Transitioning through Recession? Labor Market Entry Patterns for Hard and Soft Fields of Studies before and during the Financial Crisis

Monday, July 14, 2014: 4:50 PM
Room: Booth 42
Oral Presentation
Judith OFFERHAUS , Sociology and social psychology, University of Cologne, Cologne, Germany
Transitioning from higher education into the labor market is a major life event for graduates and determines and stratifies paths of future career success. However, labor market entry patterns are differ by field of study with those from hard study areas (science, technology and engineering) following a smooth transition, whereas graduates from softer fields of study (humanities and social sciences) experience a longer, more winding road into employment where spells of marginal employment and unemployment are frequent.
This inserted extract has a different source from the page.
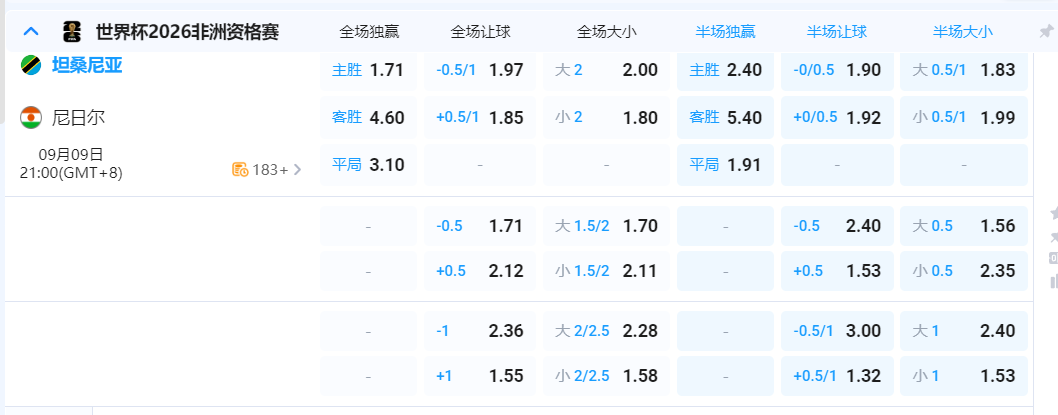
Task: Pick half-time 平局 1.91 odds
Action: 725,164
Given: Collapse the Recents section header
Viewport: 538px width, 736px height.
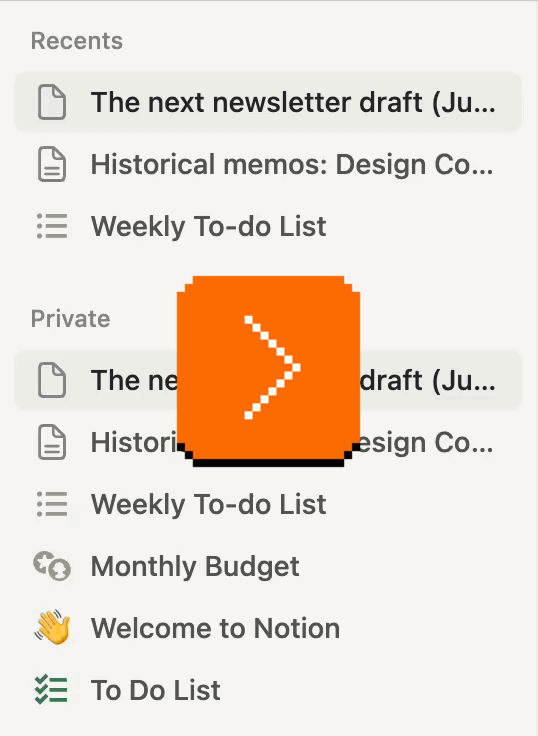Looking at the screenshot, I should pos(77,41).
This research looks at Germany, a country which is highly standardized and stratified, and compares these subject-specific school-to-work transition patterns before and during the financial crisis. It assumes that pathways into employment are more diverse during times of economic paucity such as after the Great Recession; however, this should not be the case for all subject areas. Instead, hard fields of study are less impacted by economic downturn as they are more protected by their specialized knowledge, showing a clear and direct link between higher education and the labor market, while graduates from softer areas suffer from the crisis and show even more diverse and fragmented transition patterns.
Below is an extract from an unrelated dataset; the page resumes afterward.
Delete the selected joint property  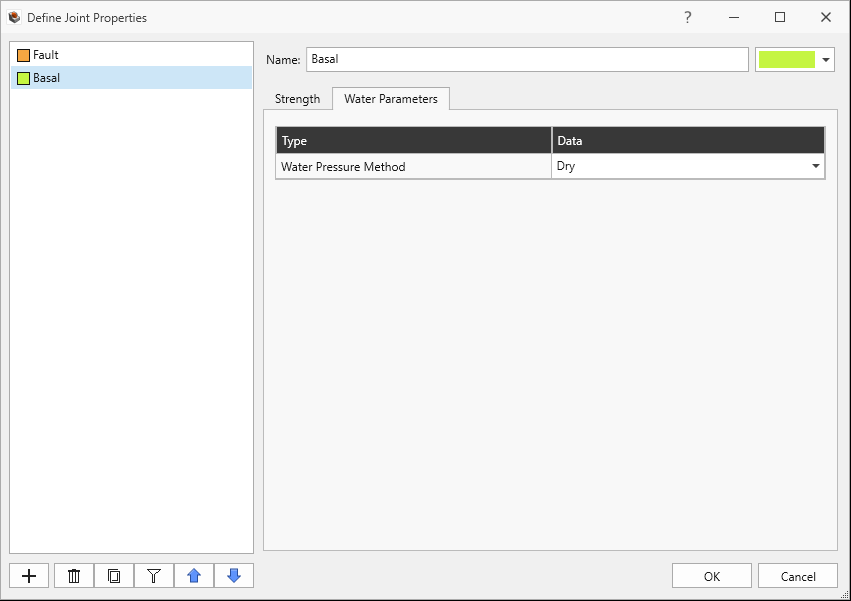click(x=73, y=575)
Using data from the German Socio-Economic Panel and employing methods of sequence and cluster analysis, I look at differences and similarities within and across fields of study before and during the economic crisis within the first 24 months after graduation. I demonstrate that there are distinct labor market entry trajectories between hard and soft studies, which differ substantially for latter before and during the Recession. I explain the diversity of career transition patterns as produced by difference in human capital specificities which favors specialized over general skills. Economic fluctuation has a stronger impact on demands of general skills which translates into more fractured transition patterns.